I used to have red glasses which i really loved. They only had a frame on top so the bottom blended into my face and they looked really good. When i needed to buy a new pair i had planned to buying glasses similar to my old ones but ended up falling in love with these orange ones that dont really look like my old ones at all :P
These are a mettalic light orange and have a frame around the entire lense.
I think its good to try on lots of different pairs of glasses because you never know what may look good on you. Even try on crazy colors :D

Glasses is a very beautiful jewelry, we can make our eyes through the glasses become more beautiful, of course, you can decorate our glasses, let us become more attractive.

Sinem says:

I wear prescription (sorry for my horrible spelling) glasses, so I need to choose a frame that suits me and I found one that works.
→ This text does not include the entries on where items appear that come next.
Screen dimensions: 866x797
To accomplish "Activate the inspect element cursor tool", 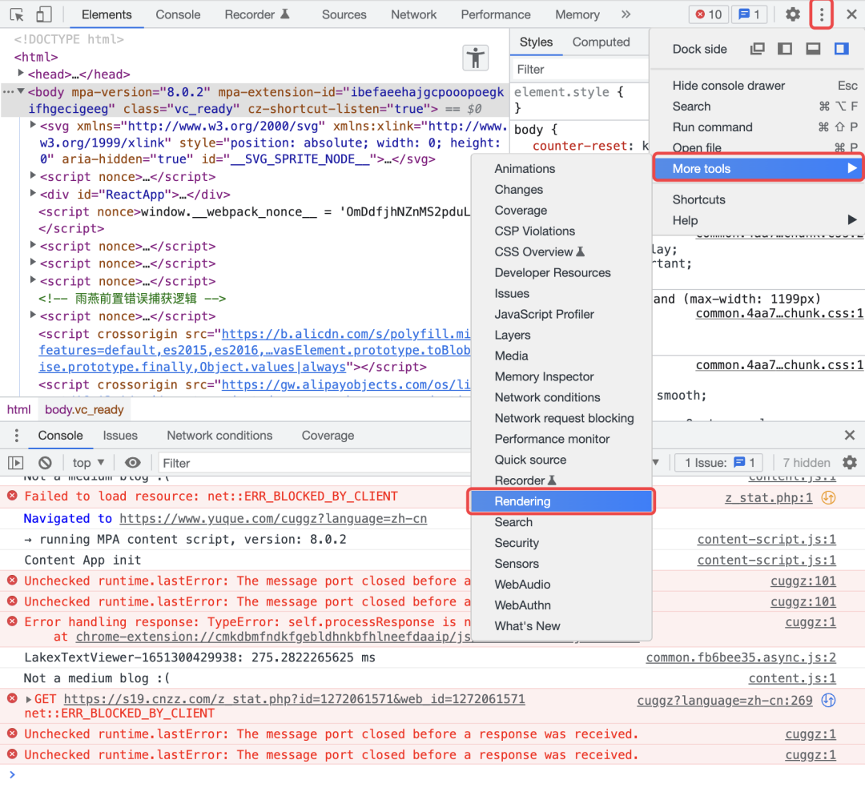I will (15, 14).
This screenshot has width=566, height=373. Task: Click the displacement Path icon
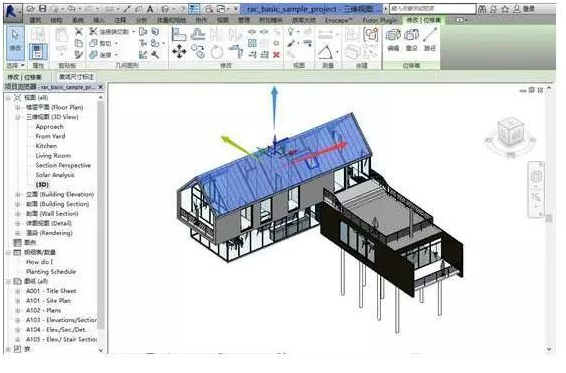point(430,39)
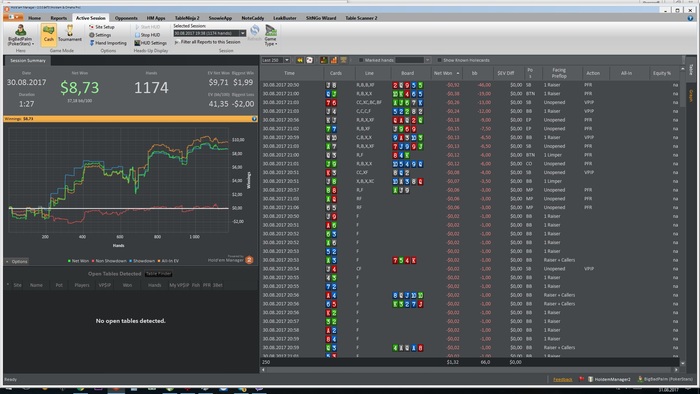Open Hand Importing option
The height and width of the screenshot is (394, 700).
click(108, 43)
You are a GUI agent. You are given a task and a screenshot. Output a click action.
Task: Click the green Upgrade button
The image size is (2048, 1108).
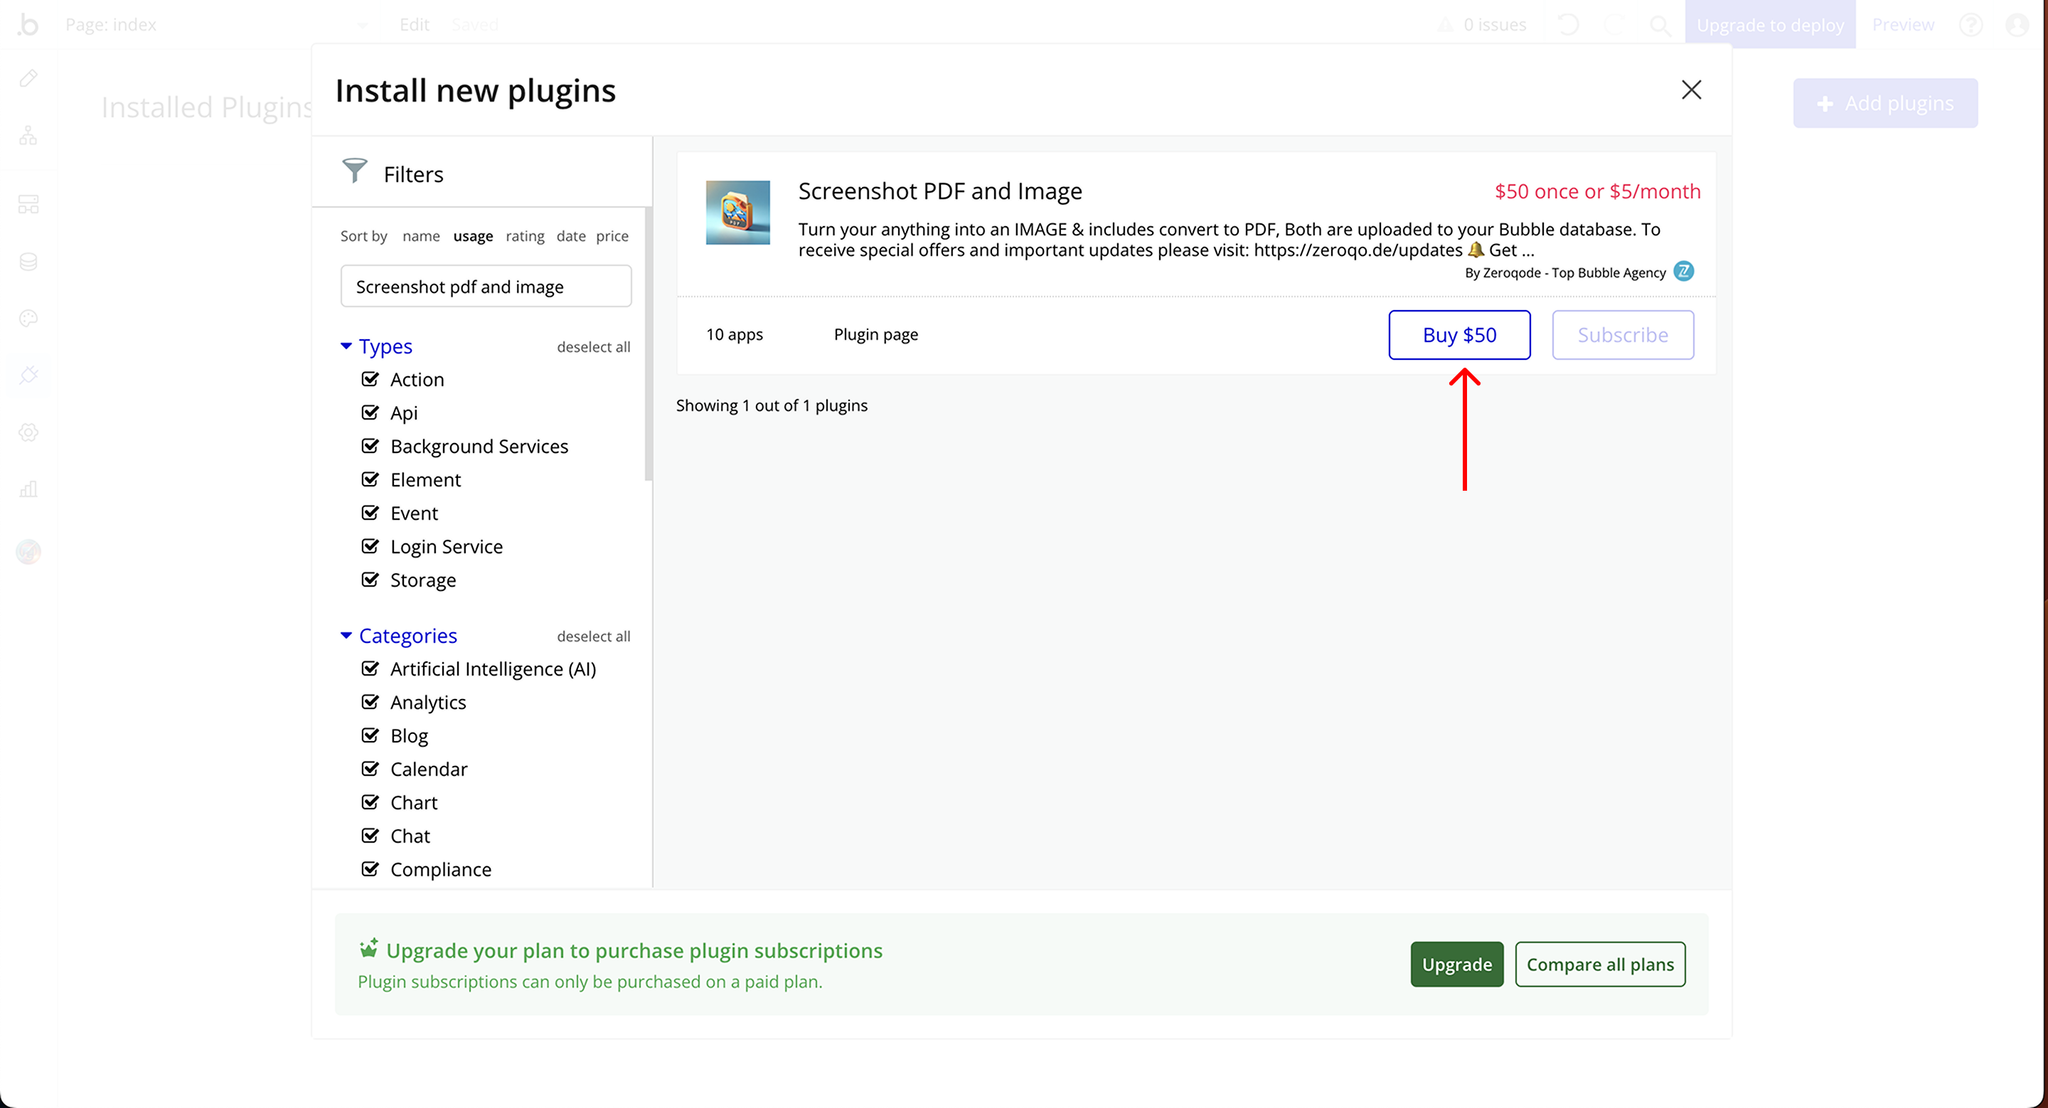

I noticed that rectangular frames suit me, but somehow look a bit too much. Then found the prefect glasses, the rectangular ones without a bottom. I’m not sure how to describe it, but it’s basically so that at the bottom of the glasses, there is no frame. The glasses are framed from the sides and above, but on the bottom, the part that basically rests above your cheeks, there is no frame. It gives a balanced, calm look while remaining soft and kind. I swear by these glasses!

Regina says:

So does this mean I did it right? lol I hope so since I just got those new glasses. I am thinking about getting contacts but I’m scared :( I’ve worn glasses for at least 19 out of my 25 years!

gina says:

Nomulent, I agree. Can we send photos or something? :)

I’m shopping for my new glasses now and have managed to narrow it down to 2 frames (!) One of the pair is decidedly visually heavier than the other, and I’m wondering if I actually should go for that one because it’s ‘more flattering’ to my big face/head. They both have the same basic (rectangular) shape.

nomulent says:

How timely – I need new glasses, sun and otherwise.

Um, I think you should just come shopping with me.

Barb in Minn. says:

I have some rectangular frames, but generally prefer a softer look. I’ve found that teardrop-shaped (smallish ones – leaning more towards cat-eye rather than aviator) often work for my round face.
Nose pieces are a must — they can be adjusted to help the frames fit better and they keep the frames from sitting on my chipmunk cheeks.
Also pay attention to your eyebrows & how they look with the frames.